## What to work on
Below are entries. Reproduce exactly the lines between the line holding "Task: Enable Group Use permission" and the line holding "Screen dimensions: 1302x848", inclusive, and only those.

## Data
■ ■ ■ ■
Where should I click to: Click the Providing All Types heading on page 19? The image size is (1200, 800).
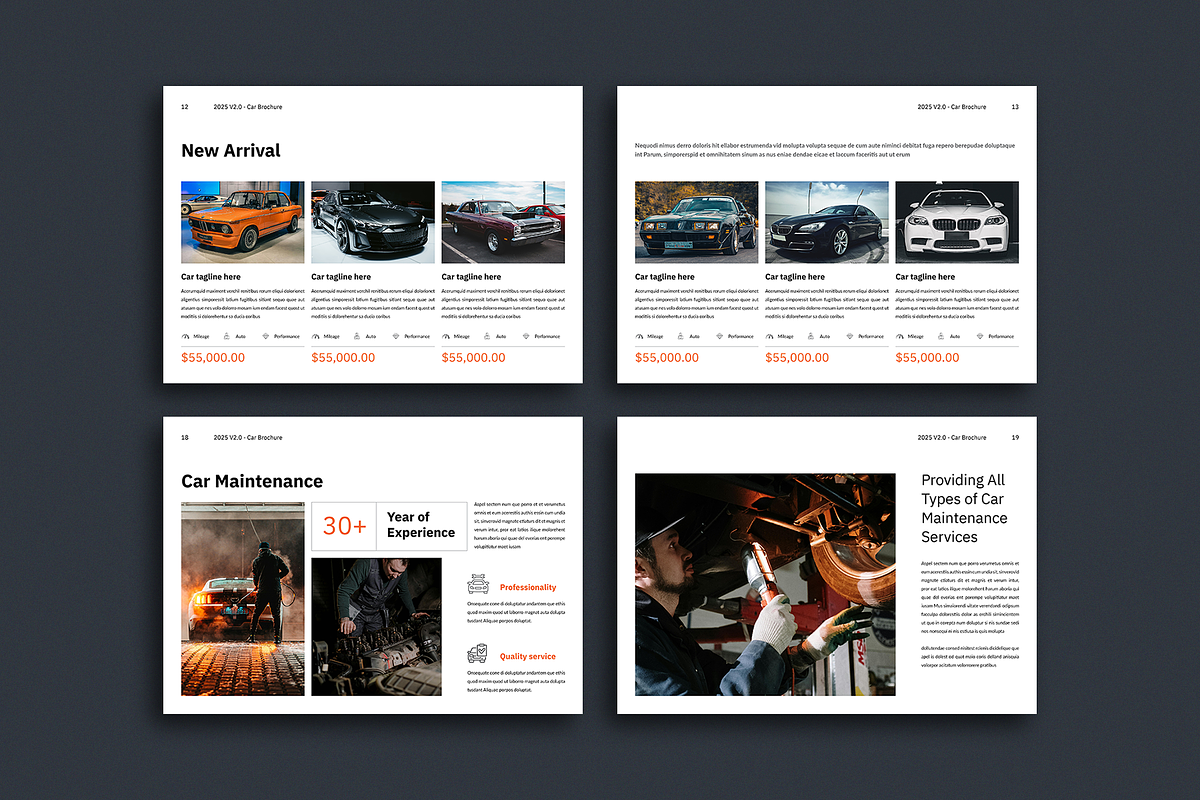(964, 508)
■ ■ ■ ■
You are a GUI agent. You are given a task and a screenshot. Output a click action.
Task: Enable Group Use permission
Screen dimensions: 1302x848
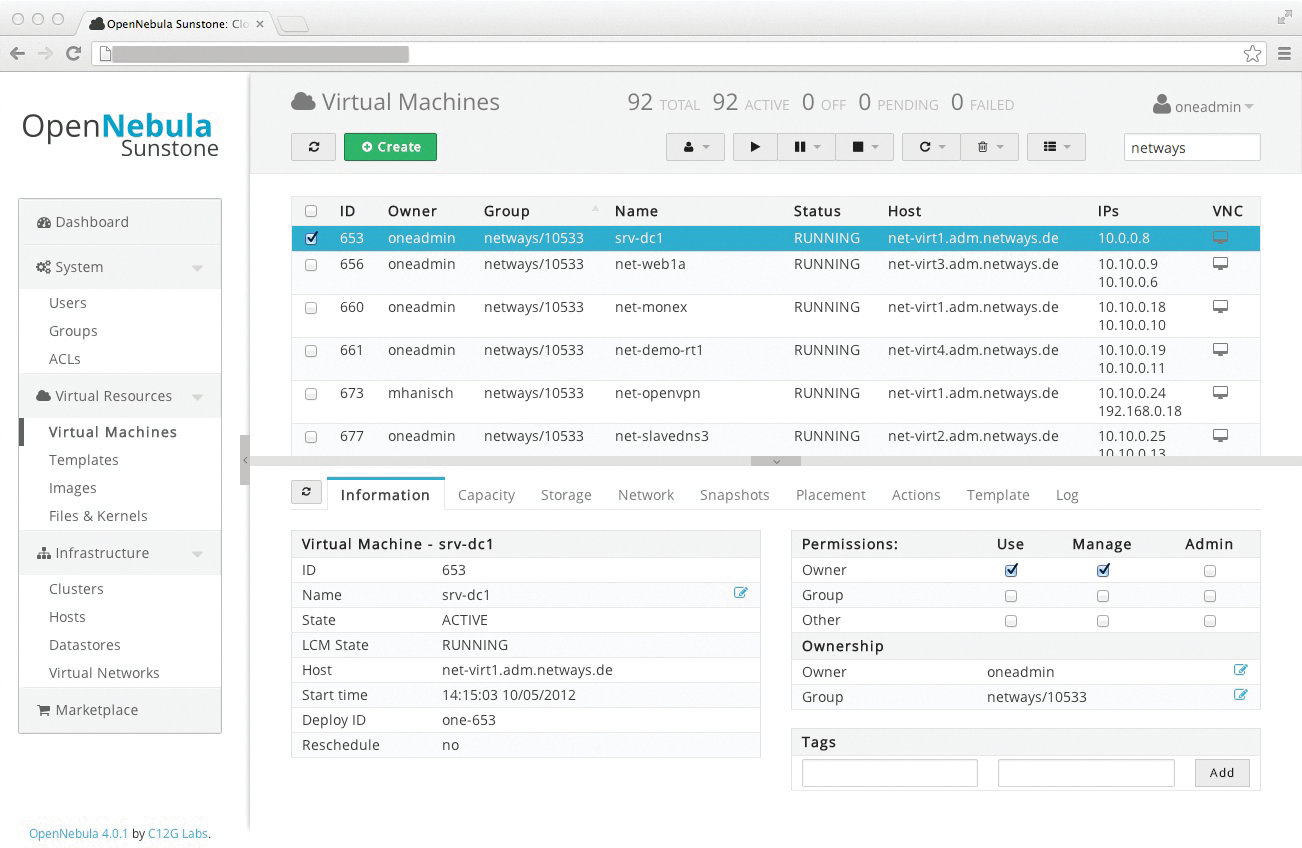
■ ■ ■ ■
## Result of this exercise
Task: Enable Group Use permission
Screen dimensions: 1302x848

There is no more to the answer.